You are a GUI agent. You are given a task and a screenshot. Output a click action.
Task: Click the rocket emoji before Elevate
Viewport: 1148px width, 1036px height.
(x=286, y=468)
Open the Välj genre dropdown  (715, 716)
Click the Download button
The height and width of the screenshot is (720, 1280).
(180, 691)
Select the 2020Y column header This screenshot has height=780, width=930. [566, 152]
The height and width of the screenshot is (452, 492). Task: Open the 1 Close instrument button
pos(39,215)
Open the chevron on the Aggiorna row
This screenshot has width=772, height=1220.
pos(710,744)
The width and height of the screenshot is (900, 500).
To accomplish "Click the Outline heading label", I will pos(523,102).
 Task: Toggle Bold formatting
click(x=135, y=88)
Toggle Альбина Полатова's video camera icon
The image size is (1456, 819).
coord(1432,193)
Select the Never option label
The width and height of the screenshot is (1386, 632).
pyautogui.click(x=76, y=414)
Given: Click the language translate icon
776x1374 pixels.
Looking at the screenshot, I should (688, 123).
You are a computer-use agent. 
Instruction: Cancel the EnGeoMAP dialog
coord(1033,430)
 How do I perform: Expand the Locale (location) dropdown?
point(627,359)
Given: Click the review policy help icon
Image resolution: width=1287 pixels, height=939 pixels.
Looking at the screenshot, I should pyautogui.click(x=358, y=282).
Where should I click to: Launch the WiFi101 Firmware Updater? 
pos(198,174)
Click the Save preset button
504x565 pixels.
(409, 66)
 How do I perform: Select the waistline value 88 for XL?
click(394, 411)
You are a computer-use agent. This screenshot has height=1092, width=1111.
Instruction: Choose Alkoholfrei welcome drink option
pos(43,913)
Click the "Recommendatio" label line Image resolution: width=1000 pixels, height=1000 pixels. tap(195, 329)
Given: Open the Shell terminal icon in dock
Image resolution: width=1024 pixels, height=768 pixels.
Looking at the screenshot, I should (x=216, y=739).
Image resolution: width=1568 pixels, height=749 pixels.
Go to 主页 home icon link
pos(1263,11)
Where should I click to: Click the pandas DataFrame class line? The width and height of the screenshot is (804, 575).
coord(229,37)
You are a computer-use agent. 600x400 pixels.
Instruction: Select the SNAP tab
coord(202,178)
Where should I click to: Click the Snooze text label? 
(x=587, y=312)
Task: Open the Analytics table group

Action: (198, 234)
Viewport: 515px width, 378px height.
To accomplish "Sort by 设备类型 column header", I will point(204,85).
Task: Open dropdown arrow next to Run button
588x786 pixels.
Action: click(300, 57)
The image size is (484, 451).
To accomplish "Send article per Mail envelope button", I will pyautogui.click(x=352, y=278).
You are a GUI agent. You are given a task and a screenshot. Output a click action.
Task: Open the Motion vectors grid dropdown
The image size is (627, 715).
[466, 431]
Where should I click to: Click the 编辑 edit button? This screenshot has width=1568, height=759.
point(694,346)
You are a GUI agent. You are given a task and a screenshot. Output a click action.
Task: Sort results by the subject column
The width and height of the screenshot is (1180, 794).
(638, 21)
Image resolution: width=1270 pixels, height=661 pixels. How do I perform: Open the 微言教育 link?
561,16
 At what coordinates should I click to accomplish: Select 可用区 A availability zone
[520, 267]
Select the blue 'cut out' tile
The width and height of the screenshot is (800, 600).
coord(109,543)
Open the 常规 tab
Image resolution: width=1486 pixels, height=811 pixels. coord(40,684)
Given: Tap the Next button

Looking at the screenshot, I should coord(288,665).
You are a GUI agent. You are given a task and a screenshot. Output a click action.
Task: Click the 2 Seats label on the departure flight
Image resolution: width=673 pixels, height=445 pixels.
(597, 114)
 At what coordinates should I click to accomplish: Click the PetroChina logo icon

☆ ☆ ☆

Reproduce verbatim the lines above, from the line with "How do I perform: Expand" through the line with "Given: Open the Shell terminal icon in dock".

:: Output below ::
 How do I perform: Expand the Locale (location) dropdown?
point(627,359)
Given: Click the review policy help icon
Image resolution: width=1287 pixels, height=939 pixels.
Looking at the screenshot, I should pyautogui.click(x=358, y=282).
Where should I click to: Launch the WiFi101 Firmware Updater? 
pos(198,174)
Click the Save preset button
504x565 pixels.
(409, 66)
 How do I perform: Select the waistline value 88 for XL?
click(394, 411)
You are a computer-use agent. This screenshot has height=1092, width=1111.
Instruction: Choose Alkoholfrei welcome drink option
pos(43,913)
Click the "Recommendatio" label line Image resolution: width=1000 pixels, height=1000 pixels. tap(195, 329)
Given: Open the Shell terminal icon in dock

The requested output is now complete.